* [PARTS OF THE EXERCISE]
1) In the review of the book about Amos Vogel, in what year did he create Cinema 16?
2) Carry on the review of the book about Amos Vogel, starting after its last sentence.

Book Review: BE SAND, NOT OIL - THE LIFE AND WORK OF AMOS VOGEL Or The Almost Lost Subversion In Cinema
When people attain a fascination with the medium of film they rarely choose a career in education. More often they become filmmakers, film critics (which is or at least should be some kind of education) and most often (like all of us) film buffs.
The Austrian born Amos Vogel is one of the most important exceptions to this rule. Being Jewish the young Amos had to leave Germany before the beginning of World War II. He became an American citizen and lived in the States from 1939 until he died in April 2012. Vogel is best known for his book Film As A Subversive Art (1974) and his role as one of the pioneers in showing avant-garde and art films in the States.
In 1947 he created Cinema 16 a New York based showcase for many until then unknown and marginal filmmakers in the USA like Kenneth Anger, Robert Bresson, Michelangelo Antonioni or Roman Polanski. The book clearly shows that Cinema 16 is where the proud heart of Vogel has always beaten. In an enthusiastic text he describes the importance of Cinema 16 in relation to the subversive potential of art, the counteraction against the dominant Hollywood model and the role of film for society.

* [DATASET CONTENT]
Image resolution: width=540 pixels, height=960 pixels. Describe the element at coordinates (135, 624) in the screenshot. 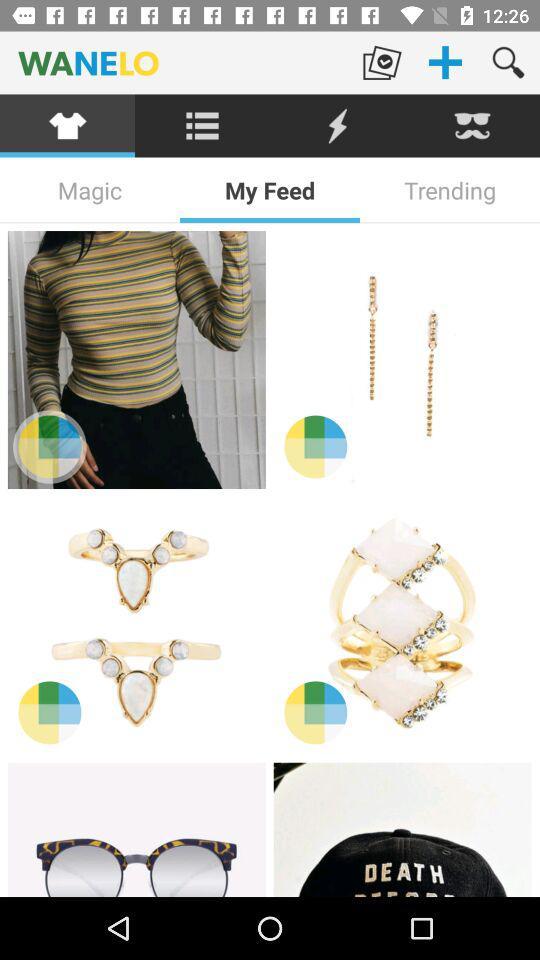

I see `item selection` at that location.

--

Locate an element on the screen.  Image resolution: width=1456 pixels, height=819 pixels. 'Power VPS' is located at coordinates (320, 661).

* [OUTPUTS FOR THE TASKS]
1) 1947

2)
As Be Sand, Not Oil (edited by Paul Cronin and released by the beautiful illustrated Synema-Publications of the Austrian Filmmuseum) gives much room to previously unpublished or rare essays by Vogel this is not a biography but an educational manifesto. It is not merely a book about Amos Vogel but by Amos Vogel or at least a publication about his worldview and his view on cinema, both of them uniting in almost every line and giving an almost frightening account of a true and liberal thinker.
The texts and opinions of Vogel show that he never was a man heading for easy decisions and friendships. In his texts and his interviews he denounces critics, colleagues and filmmakers alike and even names them. Subversion and polemic reactions are part of Vogel's fight for cinema. He fought for what he thought was right, no matter how unpopular his programming decisions or opinions had been.
The title of the book, Be Sand, Not Oil describes exactly this attitude and is therefore also a description of the book itself. Vogel is of course, also a child of his times. Cronin describes him as influenced by modernism, existentialism, relativity, modern theatre and nouveau roman among other things.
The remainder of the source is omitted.